Zak’s journey to the Moses laboratory began with a prospective email and ended with an interview in which he took just five minutes to land the job. “She just wanted to know what my goal was out of this, and basically she said, ‘once I saw that you were and Eagle Scout, that was all I needed to know,’” he chuckled.  Many volunteers work with the patients at Children’s Hospital Boston, but Zak’s science background and passion to acquire laboratory experience surely contributed to him being hired into their research projects.



At the laboratory bench (which he keeps uncommonly tidy by the way) Zak works on sample preparation to measure diagnostic proteins in urine – and for biotech geeks that includes spectroscopy, zymography, and Western blots.  Just like soccer, medical research is a team effort – “Without a doubt it’s a team effort…[I’m] in the lab, but it goes beyond the lab…there are so many people that you don’t even see.”  All the while, handling samples from the littlest patients has led to a new perspective on his place in the scheme of things  - “I was doing some stuff for the brain cancer project last year, and you get a vial of spinal fluid and urine that comes with it, and you see how old these kids are, two and three years old having brain tumors,” he said seriously, “certainly [perspective] is one of the main things I get out of it.”

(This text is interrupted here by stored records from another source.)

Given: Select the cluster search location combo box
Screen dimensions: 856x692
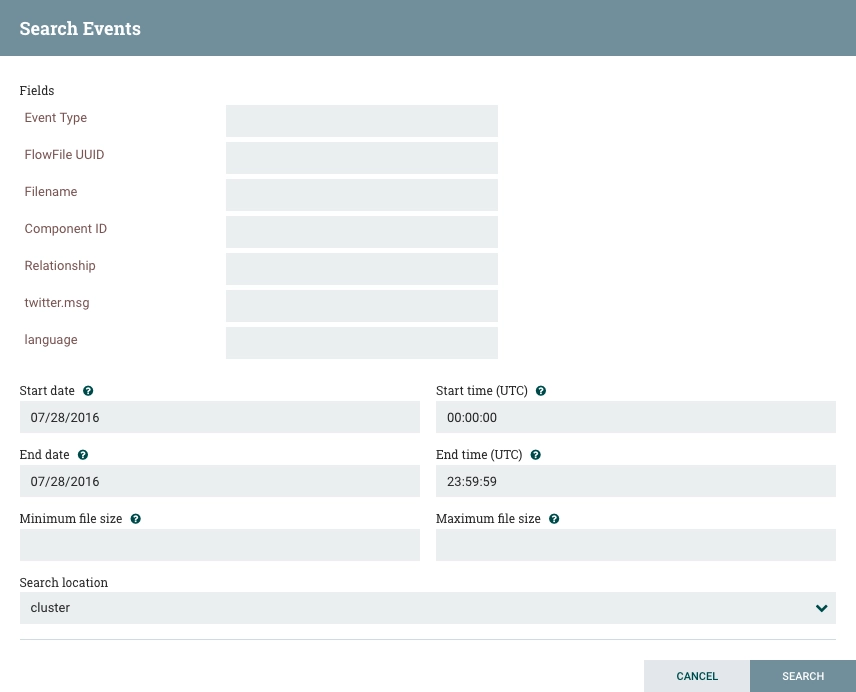Looking at the screenshot, I should tap(427, 608).
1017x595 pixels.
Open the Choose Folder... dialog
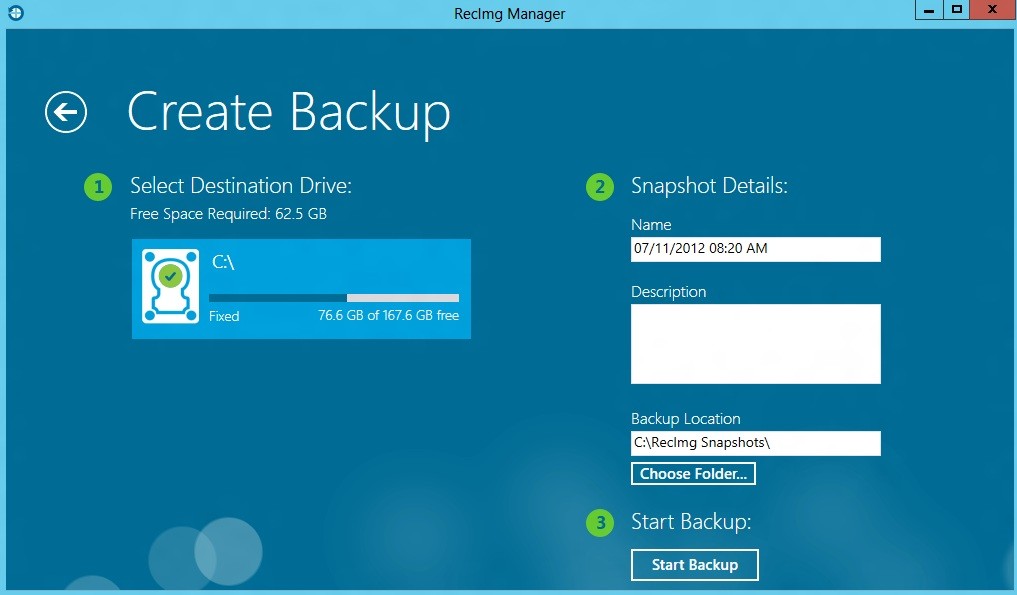click(693, 474)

For the time being Zak remains the receiving end of the medical treatment process, impatiently waiting for his ankle to heal so he can return to the field.  He continues with the same laboratory endeavors that earned him the 2011 MLS Humanitarian of the Year award.  The unusual route by which he expresses his humanitarian side has also paid him back with a chance to retreat from Foxboro, meet people with a different outlook, and which he appears to find refreshing – “I’ve made some great friends there,” he enthused.

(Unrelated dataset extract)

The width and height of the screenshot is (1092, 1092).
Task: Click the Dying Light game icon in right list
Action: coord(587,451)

Whether or not Chris and Zak will duke it out for this year’s MLS humanitarian award remains to be seen – Chris Wondolowski will continue his support of Street Soccer USA – a non-profit organization that seeks to end homelessness through sports.  The unbalanced MLS schedule means that the next award might be the only other time that the pair will meet in competition this year.  Whatever happens, the humanitarian efforts of both players benefit so many people that while they might be considered rivals, in my eyes, neither player loses.

At the close of our conversation I asked Zak where he thought all of his academic and laboratory training would take him when his playing days are over.  He replied, “I don’t want to limit myself because I don’t know what’s going to happen, so I don’t want to lock into one certain thing, but I definitely want to be a doctor someday. It’s always been a goal of mine to do that – I don’t know in what capacity, or what kind of doctor, but I definitely want to go to medical school.”  With his academic achievements, hands on experience, and drive to succeed, undoubtedly it will be difficult for any medical school to turn him down.